**Quoted passage:**
###

I second Susan: If you walk into the grocery store when there are no decorators on duty, pick up a pre-decorated cake, and ask them to write on it, you get whomever is standing closest to the bakery. Good luck with that!

I'm betting those dark blue roses made some lovely smiles that day. Concentrated blue (or blue + black) stains teeth like nothing else, except maybe straight black.


Anonymous said...

I second what Liz C and anonymous said. In college I worked for a year in a deli at a busy grocery store. Because I was one of only two guys that the department had I was always put on the 3PM to 10PM shift to do the closing duties. After 7PM there were no cake decorators and if some person came in who hadn't thought about ordering a cake in advance, I often gave them a cake that looked quite a bit like this one - and that was using my best penmanship.

The Howe Family said...

I love this blog! Too funny!

On that note, I can't believe the person/persons/store whoever that would consider this acceptable to sell and then refuse to refund the customer's money. Holy crap!

LOL Mickiecake ... zero gravity is right!

Anonymous said...

Liz C,
That dark blue icing doesn't just make for pretty smiles. If you eat enough of it, you can make your own teletubby poo! DIY! O_o

Mindy Moore (sister of Gina) said...

Am I the only one who sees a fiendish grinning monster with blue eyes and pointy green teeth?
One must pardon the yellow scribbling on his face, of course, maybe that's why he looks a bit miffed.

Dan said...

###

**Set problem A:** Copy the cake comment thread word for word, everything from "I second Susan: If" down to "luck with that!".
**Set problem B:** Proceed with the cake comment thread from where it stops.

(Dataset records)
###

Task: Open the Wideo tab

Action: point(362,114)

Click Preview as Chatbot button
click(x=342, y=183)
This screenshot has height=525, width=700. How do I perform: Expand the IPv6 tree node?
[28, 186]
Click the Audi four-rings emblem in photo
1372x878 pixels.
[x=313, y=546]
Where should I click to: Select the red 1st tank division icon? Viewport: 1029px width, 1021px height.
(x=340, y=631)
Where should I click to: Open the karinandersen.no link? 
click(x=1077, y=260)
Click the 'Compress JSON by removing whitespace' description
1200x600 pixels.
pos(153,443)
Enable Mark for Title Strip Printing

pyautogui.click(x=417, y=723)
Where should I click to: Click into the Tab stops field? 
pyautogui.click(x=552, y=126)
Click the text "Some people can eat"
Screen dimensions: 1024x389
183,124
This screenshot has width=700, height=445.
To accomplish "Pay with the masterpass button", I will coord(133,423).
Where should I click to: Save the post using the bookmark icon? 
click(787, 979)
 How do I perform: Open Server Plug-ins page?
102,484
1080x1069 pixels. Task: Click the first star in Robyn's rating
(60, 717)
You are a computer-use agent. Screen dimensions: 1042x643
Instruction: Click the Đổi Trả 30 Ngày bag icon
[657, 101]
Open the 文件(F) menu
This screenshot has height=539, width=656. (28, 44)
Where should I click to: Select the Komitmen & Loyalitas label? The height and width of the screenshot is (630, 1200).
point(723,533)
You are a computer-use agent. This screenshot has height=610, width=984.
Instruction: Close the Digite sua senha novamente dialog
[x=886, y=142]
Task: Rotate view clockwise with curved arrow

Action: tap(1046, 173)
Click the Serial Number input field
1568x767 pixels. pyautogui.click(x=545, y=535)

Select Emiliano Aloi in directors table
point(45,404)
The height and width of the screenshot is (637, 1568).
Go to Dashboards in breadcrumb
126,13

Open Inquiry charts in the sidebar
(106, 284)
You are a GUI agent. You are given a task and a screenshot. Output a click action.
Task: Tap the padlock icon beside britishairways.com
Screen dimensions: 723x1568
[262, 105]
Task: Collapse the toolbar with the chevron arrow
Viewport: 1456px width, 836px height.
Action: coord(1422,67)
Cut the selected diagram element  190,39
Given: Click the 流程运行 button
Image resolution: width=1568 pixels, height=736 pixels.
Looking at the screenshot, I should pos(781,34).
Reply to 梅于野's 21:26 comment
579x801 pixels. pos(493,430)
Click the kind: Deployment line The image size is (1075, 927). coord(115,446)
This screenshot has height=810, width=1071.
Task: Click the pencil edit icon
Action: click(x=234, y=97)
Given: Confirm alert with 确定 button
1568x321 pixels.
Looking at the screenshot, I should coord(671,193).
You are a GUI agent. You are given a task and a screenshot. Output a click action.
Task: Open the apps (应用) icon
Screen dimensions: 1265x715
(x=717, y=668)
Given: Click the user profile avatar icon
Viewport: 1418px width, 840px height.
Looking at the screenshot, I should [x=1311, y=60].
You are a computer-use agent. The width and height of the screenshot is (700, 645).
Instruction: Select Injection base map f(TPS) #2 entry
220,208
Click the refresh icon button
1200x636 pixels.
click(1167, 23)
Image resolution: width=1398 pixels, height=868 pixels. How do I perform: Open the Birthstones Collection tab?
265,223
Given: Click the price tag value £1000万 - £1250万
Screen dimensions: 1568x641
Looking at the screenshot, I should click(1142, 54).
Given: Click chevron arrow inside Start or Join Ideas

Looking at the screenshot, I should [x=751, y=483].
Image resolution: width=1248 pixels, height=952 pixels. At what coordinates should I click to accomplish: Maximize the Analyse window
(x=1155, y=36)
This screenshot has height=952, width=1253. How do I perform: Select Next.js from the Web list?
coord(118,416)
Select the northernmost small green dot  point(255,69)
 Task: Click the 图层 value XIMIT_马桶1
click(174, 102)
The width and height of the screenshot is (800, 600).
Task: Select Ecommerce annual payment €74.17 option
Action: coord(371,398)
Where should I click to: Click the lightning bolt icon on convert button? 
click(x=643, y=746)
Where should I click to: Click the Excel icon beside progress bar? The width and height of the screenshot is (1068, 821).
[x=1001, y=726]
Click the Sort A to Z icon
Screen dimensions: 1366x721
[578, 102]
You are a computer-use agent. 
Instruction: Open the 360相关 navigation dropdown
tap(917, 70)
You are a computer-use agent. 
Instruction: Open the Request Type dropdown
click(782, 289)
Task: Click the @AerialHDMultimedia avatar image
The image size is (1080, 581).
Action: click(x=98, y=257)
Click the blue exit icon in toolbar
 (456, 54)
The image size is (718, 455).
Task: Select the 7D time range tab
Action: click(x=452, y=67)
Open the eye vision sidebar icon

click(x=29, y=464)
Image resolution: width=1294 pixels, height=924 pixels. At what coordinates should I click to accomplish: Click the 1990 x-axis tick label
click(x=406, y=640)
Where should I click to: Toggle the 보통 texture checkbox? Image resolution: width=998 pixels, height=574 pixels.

###

**Expected answer A:**
I second Susan: If you walk into the grocery store when there are no decorators on duty, pick up a pre-decorated cake, and ask them to write on it, you get whomever is standing closest to the bakery. Good luck with that!

**Expected answer B:**
"Usually the flowers would be on the top of the cake, with the vines draping down..."
Those were flowers?

Wow, thanks for clearing that up, Mickie. I couldn't figure out what the aggressive triangles an humongous blots stood for.
It looks like they let little kids decorate the cakes, before doing the writing.

Anonymous said...

Okay people, this is why one marries an attorney. That way, when a store makes you pay full price for a wreck, you can turn right around and sue them!

Or at least, make sure there's an attorney in the family. My dad's one. Aren't I lucky?

Anonymous said...

The ALL-CAPS "Happy" in "Happy Birthday" seems to be a common sight. I keep thinking it's some kind of side effect to concentrated food coloring exposure because I see it all the time. Yell it with me, "HAPPY Birthday.............Lori"

PS: I also used to work in a grocery store deli/bakery. I would warn them and warn them and warn them that my demo of piping out the name on a napkin would be my best work and they would insist on having me try on the cake. I actually had to use the phrase, "I warned you" when some lady got angry.

Cupcakes Lady said...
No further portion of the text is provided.